Task objective:
All lines from the opening of the entries below through the line containing "This screenshot has width=848, height=477." must be output exactly as they appear, with no other lines.

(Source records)
Start of Block
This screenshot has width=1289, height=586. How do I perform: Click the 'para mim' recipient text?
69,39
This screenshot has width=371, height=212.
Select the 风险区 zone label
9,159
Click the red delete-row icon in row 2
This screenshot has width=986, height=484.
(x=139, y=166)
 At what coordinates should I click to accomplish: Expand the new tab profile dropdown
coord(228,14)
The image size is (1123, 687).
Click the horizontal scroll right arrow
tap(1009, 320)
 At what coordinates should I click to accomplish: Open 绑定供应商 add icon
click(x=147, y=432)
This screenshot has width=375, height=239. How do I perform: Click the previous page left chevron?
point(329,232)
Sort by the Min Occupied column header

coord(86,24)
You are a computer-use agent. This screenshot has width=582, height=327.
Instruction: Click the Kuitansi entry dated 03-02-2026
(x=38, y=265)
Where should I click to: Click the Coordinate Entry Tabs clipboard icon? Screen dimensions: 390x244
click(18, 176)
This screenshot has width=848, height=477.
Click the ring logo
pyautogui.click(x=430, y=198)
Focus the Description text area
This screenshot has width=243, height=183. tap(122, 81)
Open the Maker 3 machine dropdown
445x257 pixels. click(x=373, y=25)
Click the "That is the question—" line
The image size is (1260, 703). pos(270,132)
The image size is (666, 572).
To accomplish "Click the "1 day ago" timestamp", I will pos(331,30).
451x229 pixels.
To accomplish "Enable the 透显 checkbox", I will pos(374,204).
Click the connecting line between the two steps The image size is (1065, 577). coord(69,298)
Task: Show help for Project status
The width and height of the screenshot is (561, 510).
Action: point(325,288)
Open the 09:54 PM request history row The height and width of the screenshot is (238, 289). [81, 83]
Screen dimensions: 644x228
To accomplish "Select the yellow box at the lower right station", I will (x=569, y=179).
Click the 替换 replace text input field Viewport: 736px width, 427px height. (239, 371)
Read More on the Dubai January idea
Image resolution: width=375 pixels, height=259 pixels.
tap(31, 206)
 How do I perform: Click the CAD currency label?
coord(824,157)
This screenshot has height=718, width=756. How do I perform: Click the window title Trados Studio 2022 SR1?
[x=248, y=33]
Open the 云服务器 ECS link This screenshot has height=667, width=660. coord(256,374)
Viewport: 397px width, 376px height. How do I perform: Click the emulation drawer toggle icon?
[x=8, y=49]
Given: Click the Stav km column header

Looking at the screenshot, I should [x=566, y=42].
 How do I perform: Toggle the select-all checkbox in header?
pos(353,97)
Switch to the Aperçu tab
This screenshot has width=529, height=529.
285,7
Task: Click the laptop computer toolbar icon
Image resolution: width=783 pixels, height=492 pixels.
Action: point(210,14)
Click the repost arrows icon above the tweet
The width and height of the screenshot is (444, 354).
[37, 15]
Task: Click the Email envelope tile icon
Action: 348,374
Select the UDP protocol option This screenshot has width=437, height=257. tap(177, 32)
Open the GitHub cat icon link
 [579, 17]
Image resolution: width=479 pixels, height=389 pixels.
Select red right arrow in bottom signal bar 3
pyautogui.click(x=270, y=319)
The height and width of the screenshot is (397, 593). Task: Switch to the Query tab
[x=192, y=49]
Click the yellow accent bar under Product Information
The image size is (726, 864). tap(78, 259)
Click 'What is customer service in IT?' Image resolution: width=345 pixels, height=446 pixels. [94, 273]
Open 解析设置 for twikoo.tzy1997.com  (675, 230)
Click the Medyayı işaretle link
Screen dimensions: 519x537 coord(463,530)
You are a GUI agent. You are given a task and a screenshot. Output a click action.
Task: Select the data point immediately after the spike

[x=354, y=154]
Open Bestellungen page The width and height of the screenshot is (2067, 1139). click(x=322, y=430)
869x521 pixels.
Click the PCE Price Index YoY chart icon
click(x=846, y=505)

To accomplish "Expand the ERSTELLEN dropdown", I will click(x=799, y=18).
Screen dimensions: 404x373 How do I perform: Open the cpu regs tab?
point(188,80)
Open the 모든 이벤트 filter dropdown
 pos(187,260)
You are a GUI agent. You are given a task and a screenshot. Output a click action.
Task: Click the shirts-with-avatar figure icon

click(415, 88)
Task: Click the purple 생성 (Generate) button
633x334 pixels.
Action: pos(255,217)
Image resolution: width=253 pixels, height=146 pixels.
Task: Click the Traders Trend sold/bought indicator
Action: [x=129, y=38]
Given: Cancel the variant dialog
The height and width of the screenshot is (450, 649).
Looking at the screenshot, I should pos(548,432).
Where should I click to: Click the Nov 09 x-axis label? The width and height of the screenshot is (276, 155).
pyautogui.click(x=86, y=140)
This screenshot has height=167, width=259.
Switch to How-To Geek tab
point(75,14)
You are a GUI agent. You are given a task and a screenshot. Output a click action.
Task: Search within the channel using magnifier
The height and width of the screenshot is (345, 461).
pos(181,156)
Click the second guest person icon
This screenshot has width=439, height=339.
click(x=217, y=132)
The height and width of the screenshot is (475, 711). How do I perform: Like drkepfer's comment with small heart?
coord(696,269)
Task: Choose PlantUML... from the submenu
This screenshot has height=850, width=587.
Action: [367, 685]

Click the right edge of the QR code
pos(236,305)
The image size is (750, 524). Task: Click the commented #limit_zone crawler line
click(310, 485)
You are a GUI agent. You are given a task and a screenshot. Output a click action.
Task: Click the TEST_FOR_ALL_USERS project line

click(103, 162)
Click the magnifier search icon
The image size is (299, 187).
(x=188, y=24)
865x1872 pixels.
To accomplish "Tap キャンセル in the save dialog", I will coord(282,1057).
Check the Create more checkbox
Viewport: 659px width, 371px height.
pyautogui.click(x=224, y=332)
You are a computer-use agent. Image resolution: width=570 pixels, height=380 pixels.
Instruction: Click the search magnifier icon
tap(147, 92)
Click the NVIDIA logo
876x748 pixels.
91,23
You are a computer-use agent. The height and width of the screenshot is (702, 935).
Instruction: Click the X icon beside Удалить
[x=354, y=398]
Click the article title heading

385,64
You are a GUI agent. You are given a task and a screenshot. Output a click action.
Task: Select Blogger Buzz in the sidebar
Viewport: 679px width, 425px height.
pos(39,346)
End of Block
Completed exercise:
This screenshot has width=1289, height=586. How do I perform: Click the 'para mim' recipient text?
69,39
This screenshot has width=371, height=212.
Select the 风险区 zone label
9,159
Click the red delete-row icon in row 2
This screenshot has width=986, height=484.
(x=139, y=166)
 At what coordinates should I click to accomplish: Expand the new tab profile dropdown
coord(228,14)
The image size is (1123, 687).
Click the horizontal scroll right arrow
tap(1009, 320)
 At what coordinates should I click to accomplish: Open 绑定供应商 add icon
click(x=147, y=432)
This screenshot has width=375, height=239. How do I perform: Click the previous page left chevron?
point(329,232)
Sort by the Min Occupied column header

coord(86,24)
You are a computer-use agent. This screenshot has width=582, height=327.
Instruction: Click the Kuitansi entry dated 03-02-2026
(x=38, y=265)
Where should I click to: Click the Coordinate Entry Tabs clipboard icon? Screen dimensions: 390x244
click(18, 176)
This screenshot has width=848, height=477.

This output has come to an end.